A doctor is someone we are inherently expected to trust — is he not? Especially if said doctor quotes Scripture.
This was the case with Dr. Donald L. Cline, a fertility specialist in Indianapolis, Indiana, who particularly was wont to quoting Jeremiah 1:5: “Before I formed you in the womb I knew you, and before you were born I consecrated you.”
Other versions have it, “I knew you before I formed you in your mother’s womb.”
No matter, the point is that Dr. Cline, who belonged to what was described as a “cultish” evangelical church, is a convicted felon, accused of “fathering” 94 children by injecting their unsuspecting mothers with his own sperm, as opposed to that of a legitimate donor.
Was it some sort of perverse “kick”? Was he simply too lazy to gather it from a donor? Was he playing God? Was he trying to create an “Aryan” strain (they just about all had his tell-tale blue eyes)?

» **Your tasks**:
**A.** In which city and state did Dr. Donald L. Cline work as a fertility specialist, according to the passage about Dr. Cline?
**B.** For each statement, say whether it agrees with the passage about Dr. Cline, and quote the words that decide it: (i) Dr. Cline was especially fond of quoting Jeremiah 1:5. (ii) Dr. Cline was accused of fathering 49 children. (iii) The church Dr. Cline belonged to was described as "cultish."
**C.** Duplicate the passage about Dr. Cline word for word, from "This was the" up to and including "a legitimate donor.".
The lines after the passage about Dr. Cline have no connection to it.

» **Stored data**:
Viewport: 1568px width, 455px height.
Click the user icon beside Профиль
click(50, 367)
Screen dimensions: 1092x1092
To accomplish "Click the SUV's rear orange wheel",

» **Your written answers**:
**A.** Indianapolis, Indiana.

**B.**
(i) Yes: "who particularly was wont to quoting Jeremiah 1:5"
(ii) No: "accused of “fathering” 94 children"
(iii) Yes: "belonged to what was described as a “cultish” evangelical church"

**C.**
This was the case with Dr. Donald L. Cline, a fertility specialist in Indianapolis, Indiana, who particularly was wont to quoting Jeremiah 1:5: “Before I formed you in the womb I knew you, and before you were born I consecrated you.”
Other versions have it, “I knew you before I formed you in your mother’s womb.”
No matter, the point is that Dr. Cline, who belonged to what was described as a “cultish” evangelical church, is a convicted felon, accused of “fathering” 94 children by injecting their unsuspecting mothers with his own sperm, as opposed to that of a legitimate donor.